EXERCISE 1. Count the lines of the records that contain the string "panel". Give only the number.

TEXT PASSAGE.

▼

However, estimates for this methods will never perform as well as the Random Forest, which is an ensemble method using many of these trees.

Random Forest

Using the library randomForest we estimate a random forest predictor using the default value of 500 trees and as the documentation says, the rounded down to integer value of the square root of number of columns, that is: 3.7 rounded to 3. As we’ll see this is already quite an optimal result

set.seed(1)
#sqrt(ncol(train_set))
rf = randomForest(Transported ~ ., data = train_set)
rf
## 
## Call:
##  randomForest(formula = Transported ~ ., data = train_set) 
##                Type of random forest: classification
##                      Number of trees: 500
## No. of variables tried at each split: 3
## 
##         OOB estimate of  error rate: 19.69%
## Confusion matrix:
##       False True class.error
## False  2003  586   0.2263422
## True    441 2186   0.1678721

Now we want to fine tune the number of variables used in each of the tree in the Random Forest predictor, and for this scope we may use a function called tuneRF in the library randomForest but we think that is not very robust as it may lead to some misleading local optimum result.

We proceed instead by estimating as many random forest models as the predictors, changing the mtry at every iteration. By graphing this, we pick the mtry (number of predictors) that is bounded with the lowest out-of-bag error and/or test error.

▲

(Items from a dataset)
▼

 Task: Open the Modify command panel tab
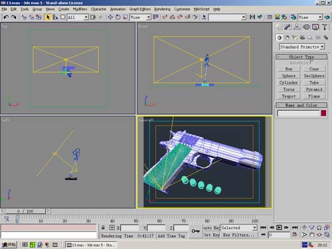click(x=288, y=27)
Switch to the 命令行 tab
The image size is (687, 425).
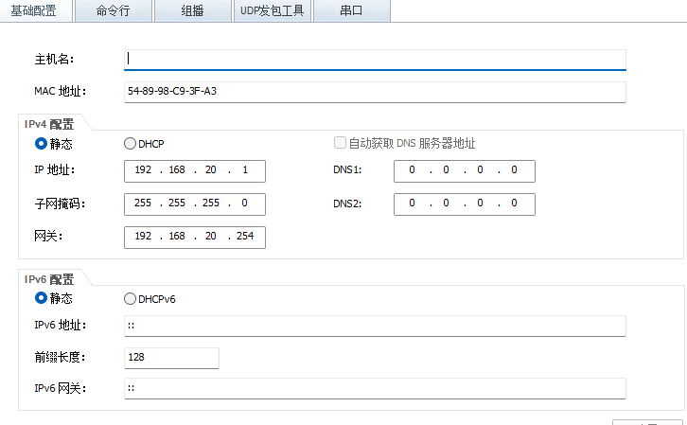[x=113, y=10]
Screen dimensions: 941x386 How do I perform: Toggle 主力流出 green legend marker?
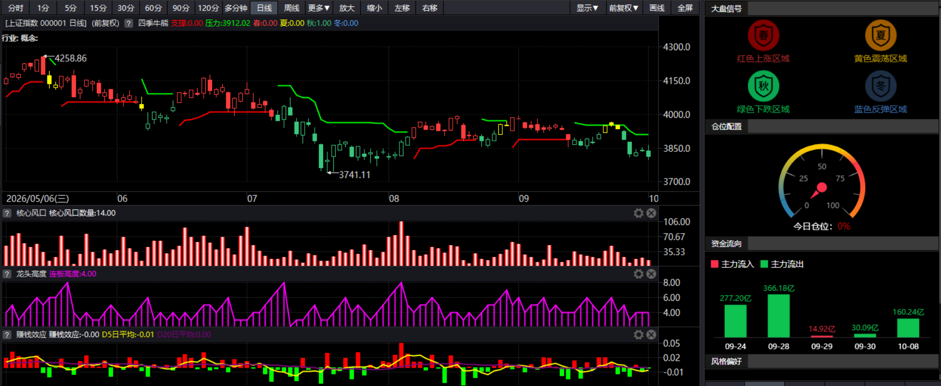764,264
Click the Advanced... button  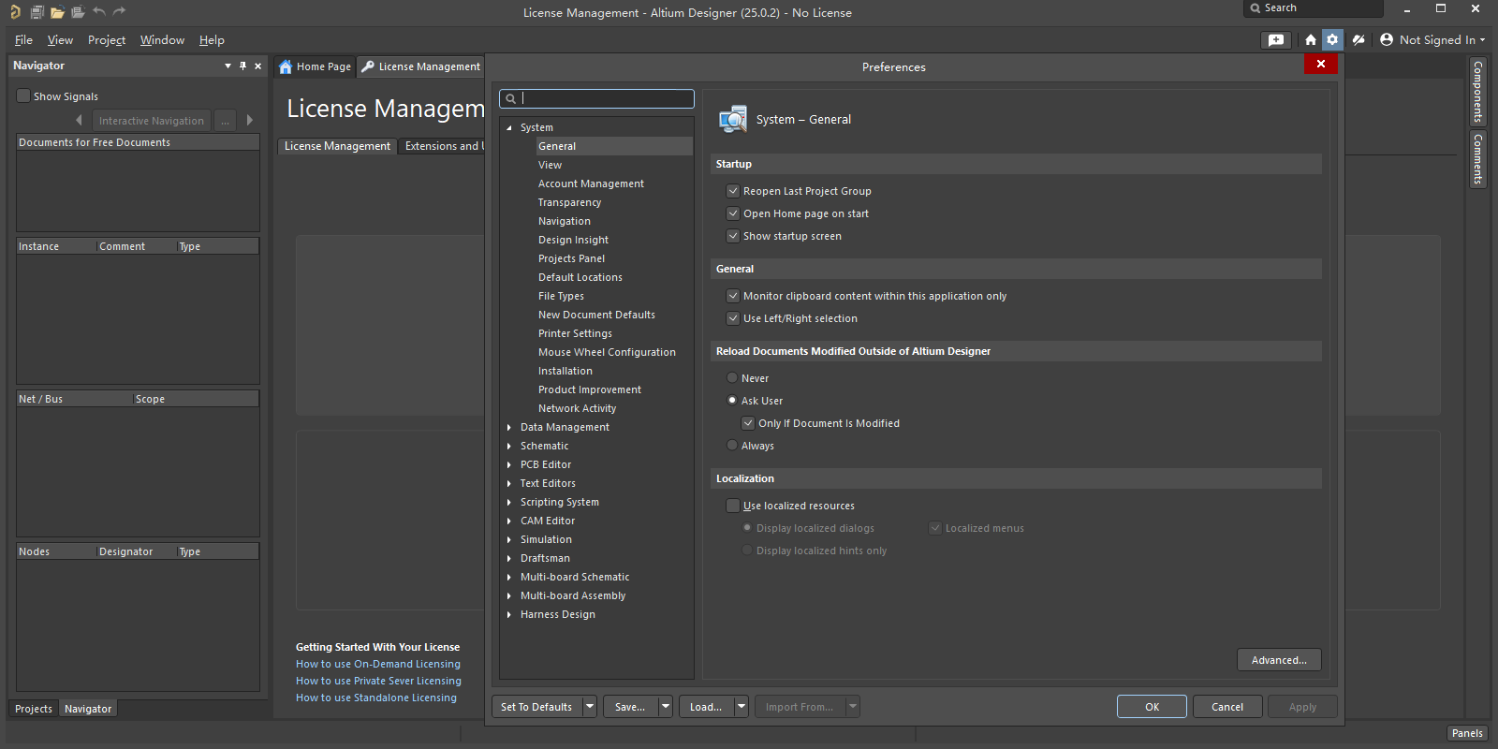[x=1278, y=660]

▲

EXERCISE 2. List every R function name that appears in the random forest passage.

SOLUTION 1. 1

SOLUTION 2. set.seed, sqrt, ncol, randomForest, tuneRF